Gerade die letzten Dürresommer, der Rückgang der Grundwasserneubildung und die dramatischen Klimaschäden im Wald zeigen uns: Unsere Umwelt und unser Wald brauchen Erneuerbare Energien. Sie unterstützen uns dabei, den Klimawandel abzufedern, sodass heimische Tiere und Pflanzen weiterhin in unseren Breiten überleben können. Wir ziehen daher auch die durch Borkenkäferkalamität entwaldeten Waldgebiete als potentielle Windenergieflächen in Erwägung und sind bereits heute bei der Windenergie im Wald Vorreiter. Viele Wälder sind auf Flächen, an denen der Wind besonders stark weht. Zudem sind sie oft fernab von Wohngebieten. Das ist eine gute Voraussetzung für den Bau von Windrädern. Zumal wir im Entwicklungsplan (LEP) IV zwei Prozent der Waldfläche für die Windenergienutzung festgeschrieben haben.

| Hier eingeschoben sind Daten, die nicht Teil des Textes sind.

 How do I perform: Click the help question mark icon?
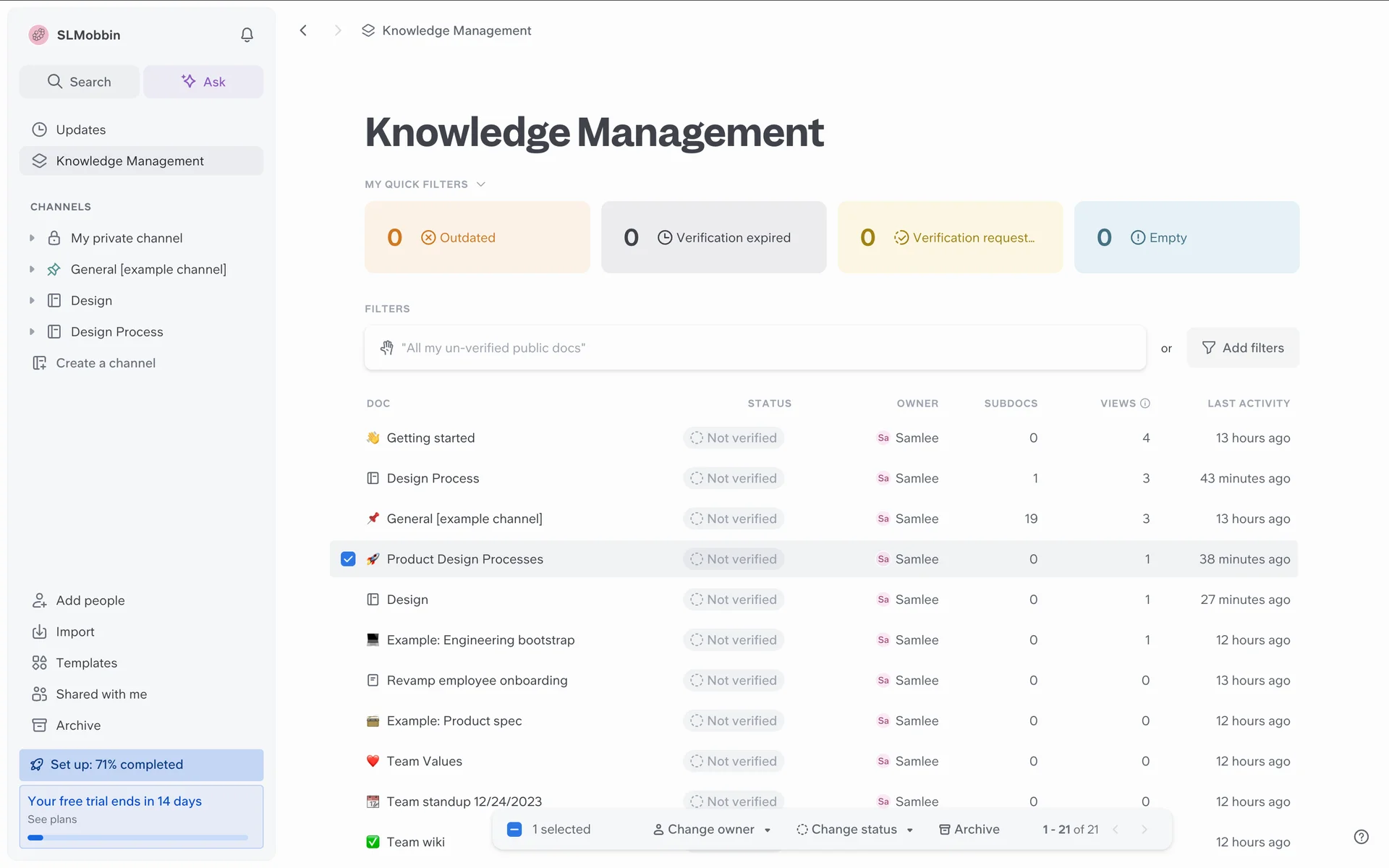(x=1361, y=837)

Zudem wollen wir an unserem Ansatz festhalten, Infrastruktureinrichtungen im Außenbereich zu bündeln. Das kann etwa bedeuten, die Flächen entlang von Autobahnen oder Schienenstrecken für Erneuerbare Energien zu nutzen.

Strom aus erneuerbaren Energien ist ein Standortfaktor für ländliche Regionen. Wie wichtig sind regionale Wertschöpfungsketten für das Land und die Kommunen?

Höfken: Erneuerbare Energien sind ein wichtiger Standortfaktor und müssen vom Corona-Konjunkturpaket unbedingt aufgegriffen werden. Regionale Wertschöpfungsketten sind gerade für unsere ländlichen Regionen ein Schlüssel zum Erfolg - sowohl für die Energiewende als auch die lokale Wirtschaft. Der Ausbau der Erneuerbaren Energien findet vor allem auf dem Land statt, denn dort befinden sich die Standorte für die zum erfolgreichen Erreichen der Klimaziele so dringend notwendigen Windparks, Freiflächen-Photovoltaik- und Bioenergie-Anlagen sowie Sektorenkopplungsprojekte.

Daher profitieren gerade die Kommunen im ländlichen Raum von den monetären Effekten, wie etwa kommunale Steuereinnahmen, Pachteinnahmen oder Beschäftigungseffekte, die direkt mit Erneuerbaren-Energien-Anlagen verbundenen sind. Das Gute: Diese Gelder können Städte und Gemeinden in soziale Projekte oder die kommunale Infrastruktur reinvestieren oder wieder direkt für Energiewende- und Klimaschutzprojekte nutzen. So werden die Wertschöpfungseffekte verstetigt oder sogar noch gesteigert und gerade die Bürgerinnen und Bürger vor Ort können einen direkten Nutzen aus der Energiewende ziehen.

Sie profitieren jedoch nicht nur von der Entwicklung sondern sind laut dem Institut trend:research auch die mit Abstand wichtigsten Investoren für Erneuerbare-Energien-Anlagen. So besitzen Privatleute, wozu auch Energiegenossenschaften zählen, und Landwirte 42 Prozent der Erneuerbaren-Energien-Anlagen zur Stromerzeugung in Deutschland. Das alles zeigt: Klimaschutz und Energiewende rechnen sich gleich mehrfach - vor allem in den Regionen aber eben auch für das Land.